To do: In the data below, reproduce the lines starting at the one with "Click the 24-hour front desk icon" and ending at the one with "pos(366,179)", leaving out the pictures.
--------------------------------
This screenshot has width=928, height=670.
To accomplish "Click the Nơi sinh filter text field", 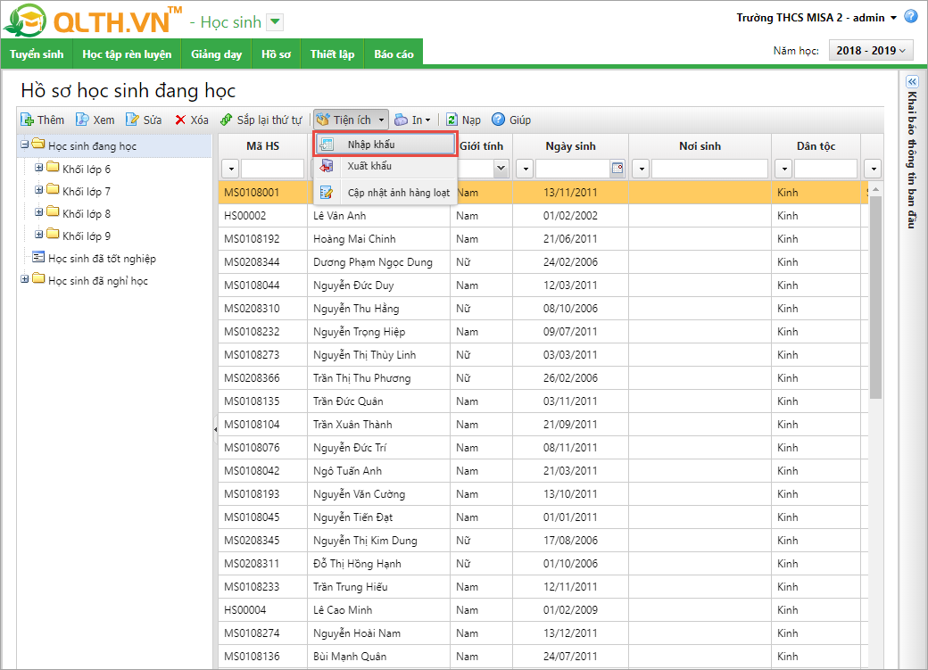I will (x=708, y=169).
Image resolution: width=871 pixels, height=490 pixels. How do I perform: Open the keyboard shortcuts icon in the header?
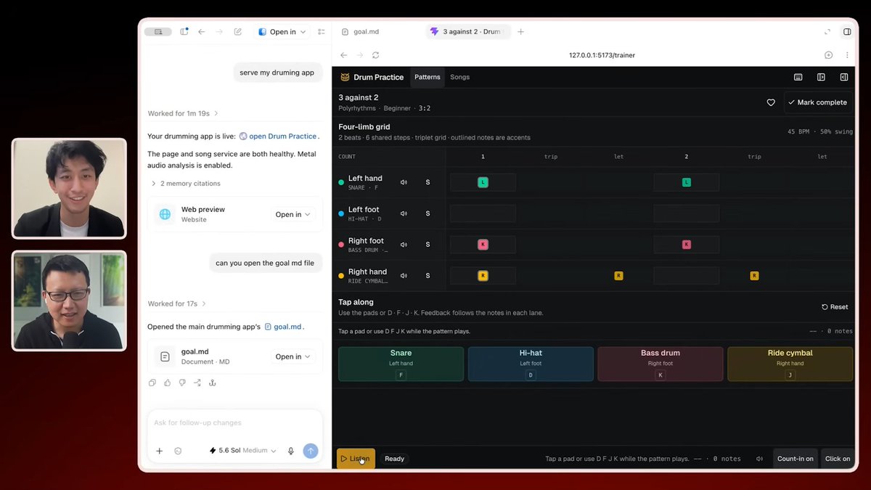point(798,77)
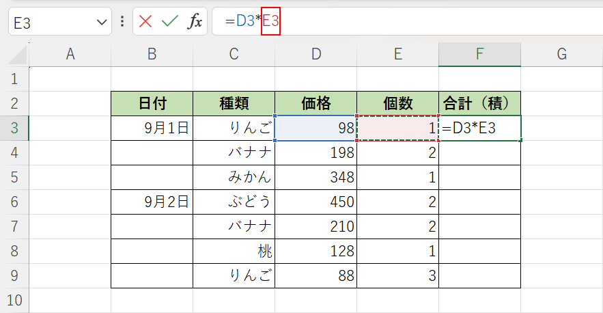Select row 9 header
603x313 pixels.
14,275
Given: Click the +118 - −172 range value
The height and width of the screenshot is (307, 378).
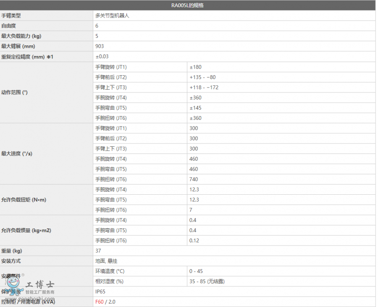Looking at the screenshot, I should coord(204,87).
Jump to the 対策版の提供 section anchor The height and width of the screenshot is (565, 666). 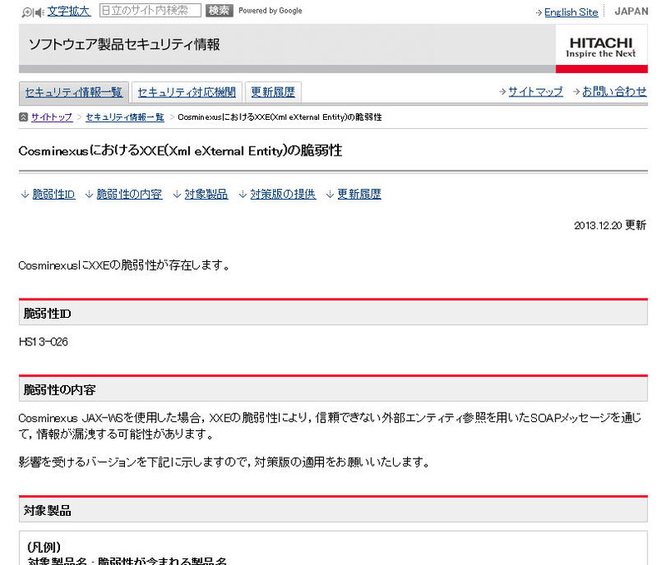283,195
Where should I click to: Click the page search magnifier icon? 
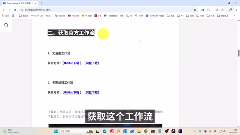point(6,25)
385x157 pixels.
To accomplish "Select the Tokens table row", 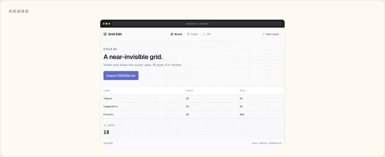I will [193, 99].
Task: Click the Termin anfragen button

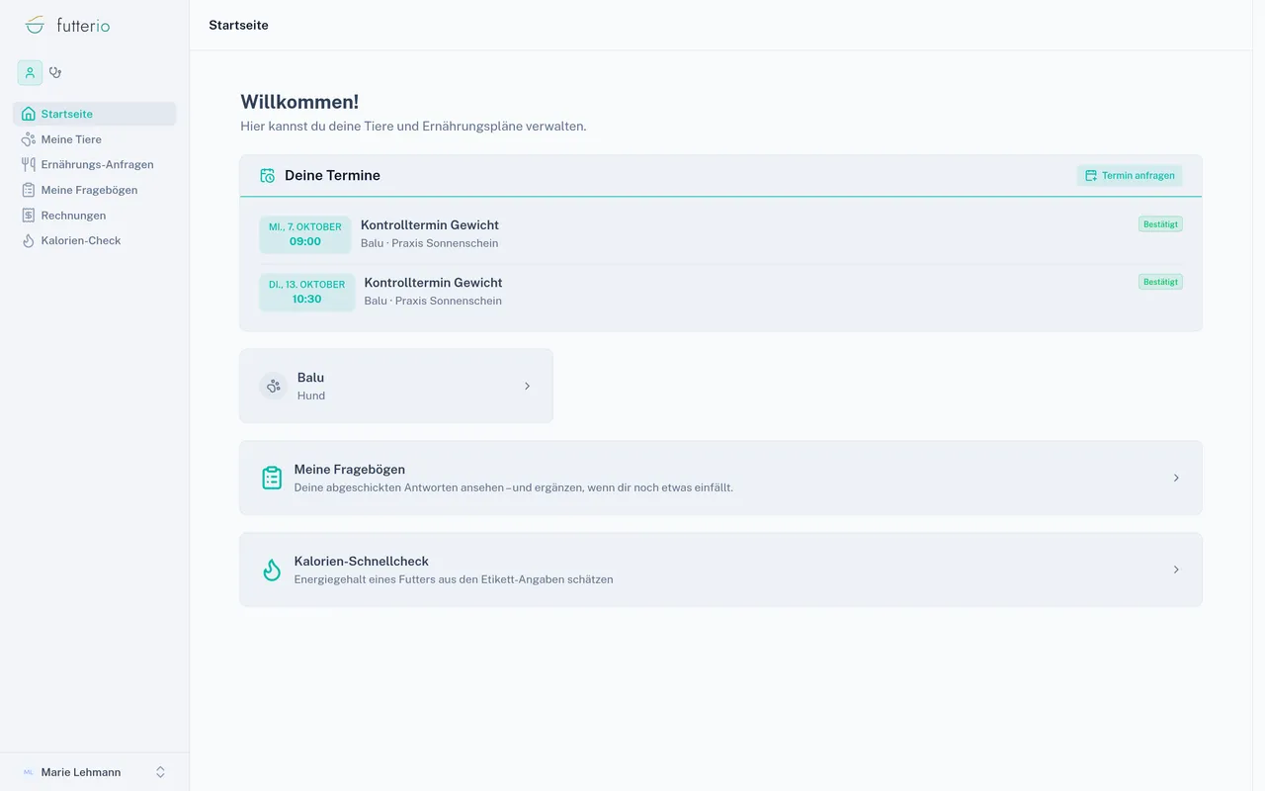Action: coord(1130,175)
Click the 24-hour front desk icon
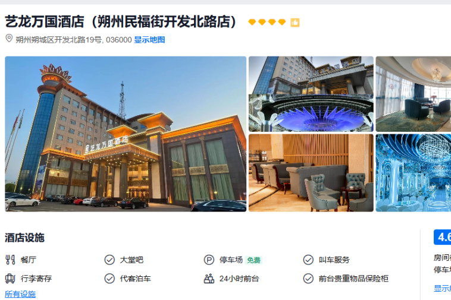Image resolution: width=451 pixels, height=300 pixels. tap(209, 279)
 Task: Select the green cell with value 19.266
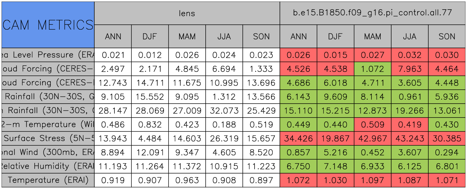tap(409, 110)

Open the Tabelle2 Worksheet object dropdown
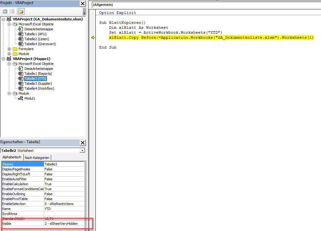coord(82,151)
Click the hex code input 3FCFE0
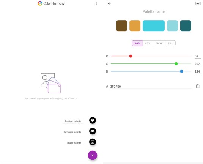The width and height of the screenshot is (203, 164). (151, 87)
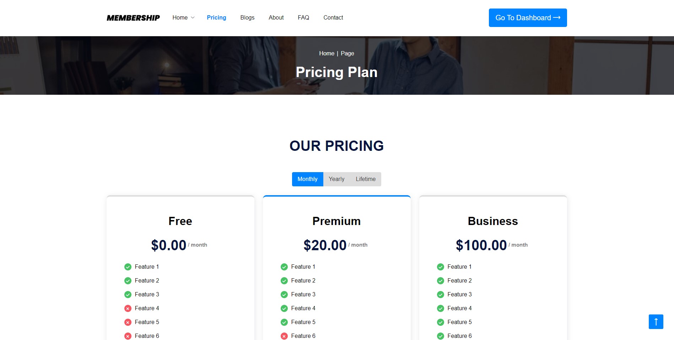Enable Lifetime billing option

pos(366,179)
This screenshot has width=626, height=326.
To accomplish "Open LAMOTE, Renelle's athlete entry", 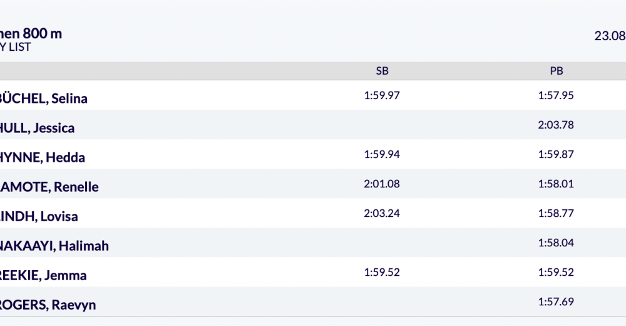I will coord(48,187).
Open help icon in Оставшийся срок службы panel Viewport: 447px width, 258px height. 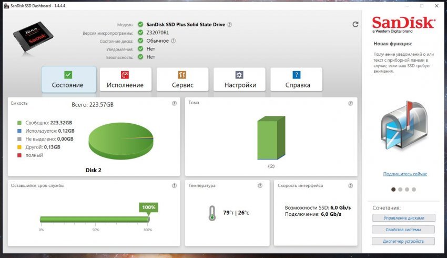[174, 185]
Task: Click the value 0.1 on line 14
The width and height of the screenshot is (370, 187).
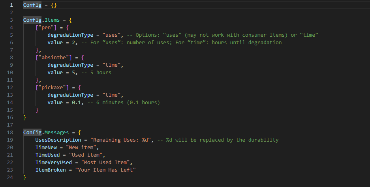Action: [x=77, y=102]
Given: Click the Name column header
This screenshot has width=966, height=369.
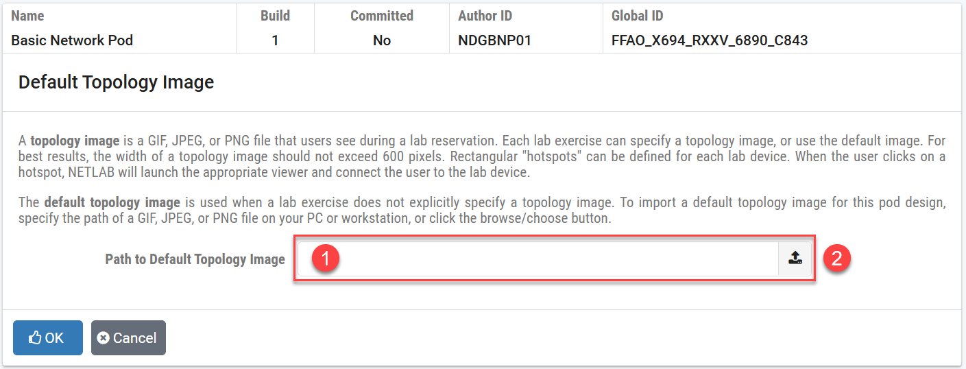Looking at the screenshot, I should [x=27, y=16].
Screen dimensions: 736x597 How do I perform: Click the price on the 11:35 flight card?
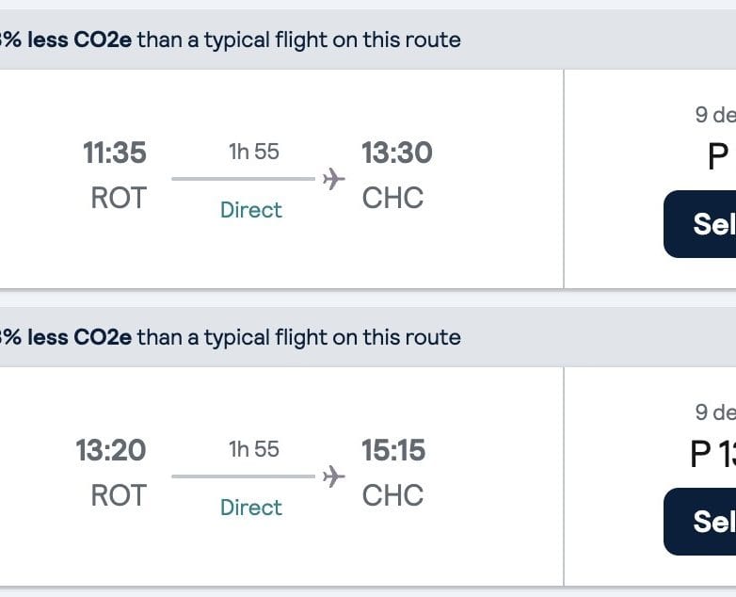click(718, 156)
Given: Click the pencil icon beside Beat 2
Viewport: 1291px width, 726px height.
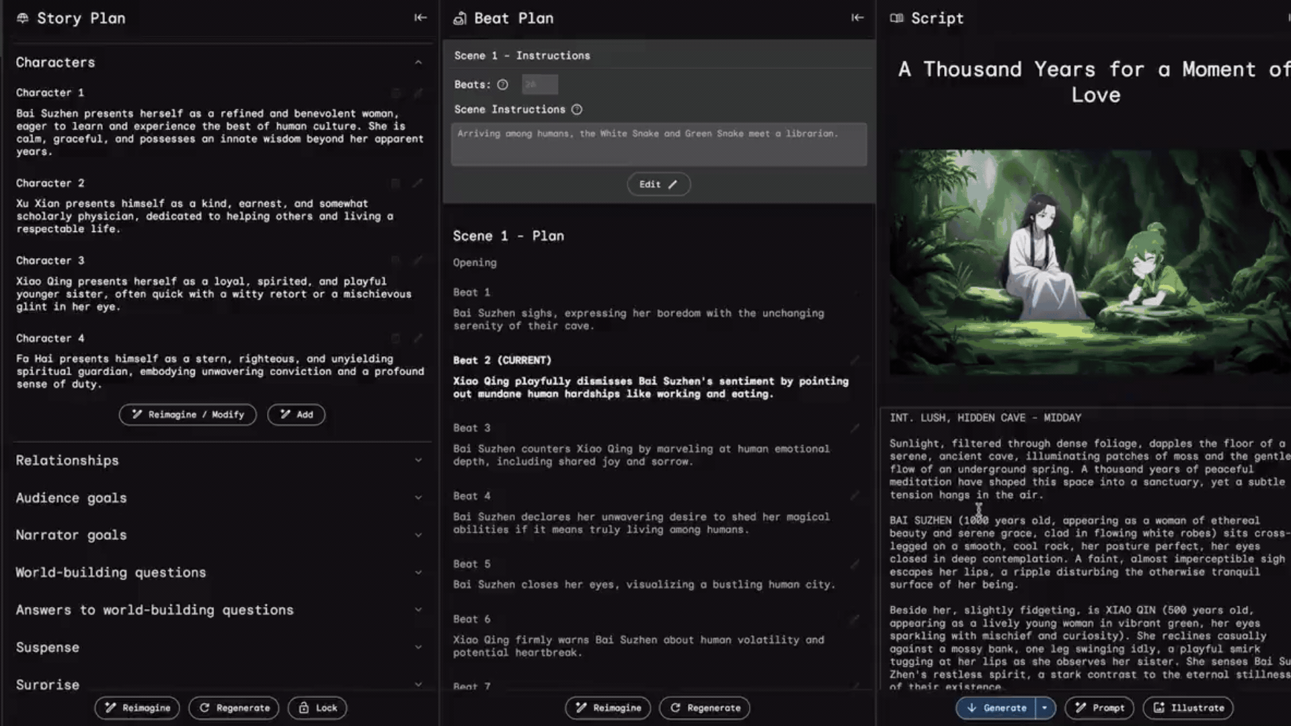Looking at the screenshot, I should coord(855,360).
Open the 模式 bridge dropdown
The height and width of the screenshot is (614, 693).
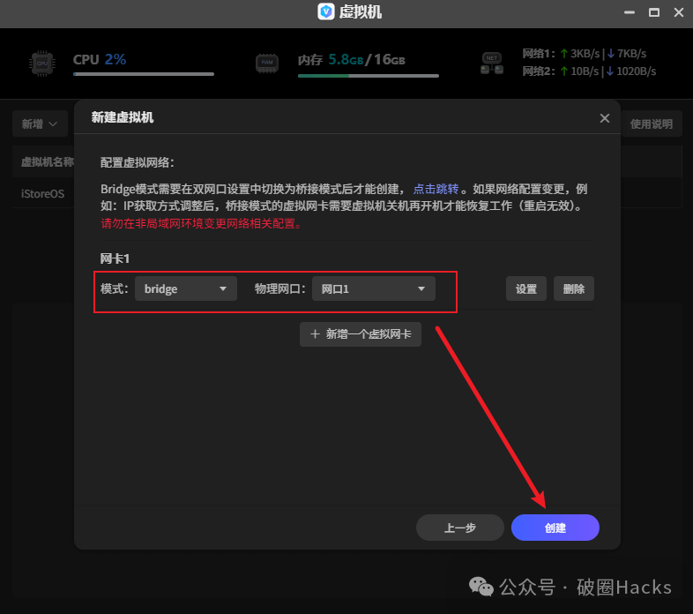click(186, 288)
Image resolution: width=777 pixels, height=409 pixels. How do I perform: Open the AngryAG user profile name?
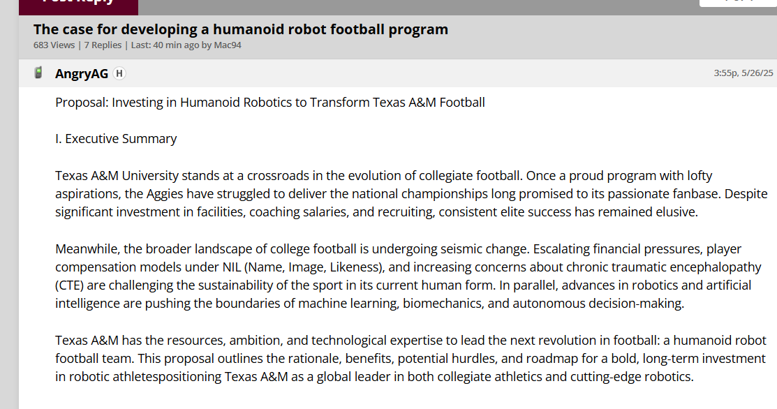[x=81, y=74]
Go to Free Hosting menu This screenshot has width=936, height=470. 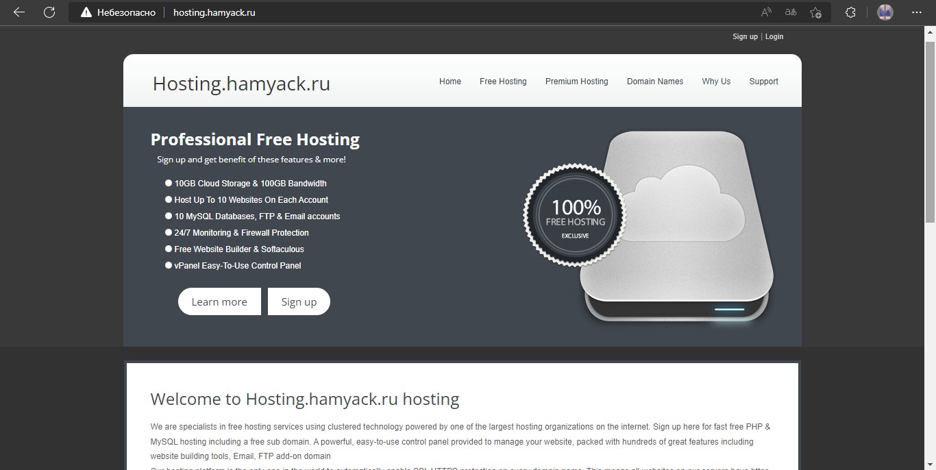[x=503, y=82]
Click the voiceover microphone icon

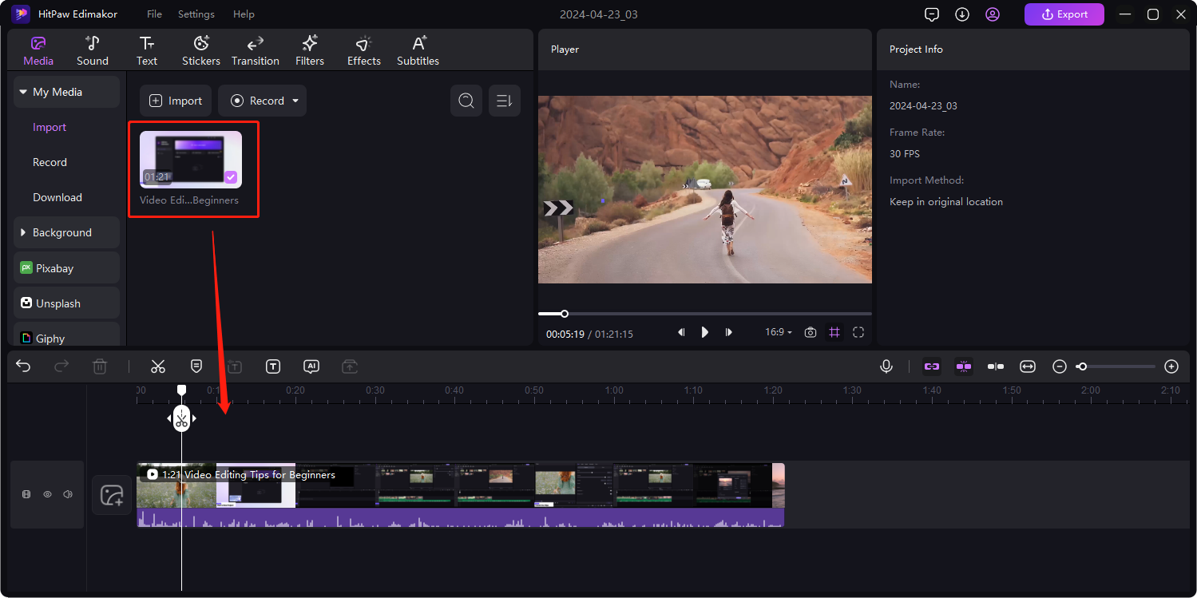click(x=886, y=366)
--------------------------------
Written response:
Click the 24-hour front desk icon
Image resolution: width=451 pixels, height=300 pixels. tap(209, 279)
 Task: Select the green cell with value 19.266
tap(409, 110)

Open the Tabelle2 Worksheet object dropdown
coord(82,151)
Click the hex code input 3FCFE0
The width and height of the screenshot is (203, 164). (151, 87)
Enable Lifetime billing option

pos(366,179)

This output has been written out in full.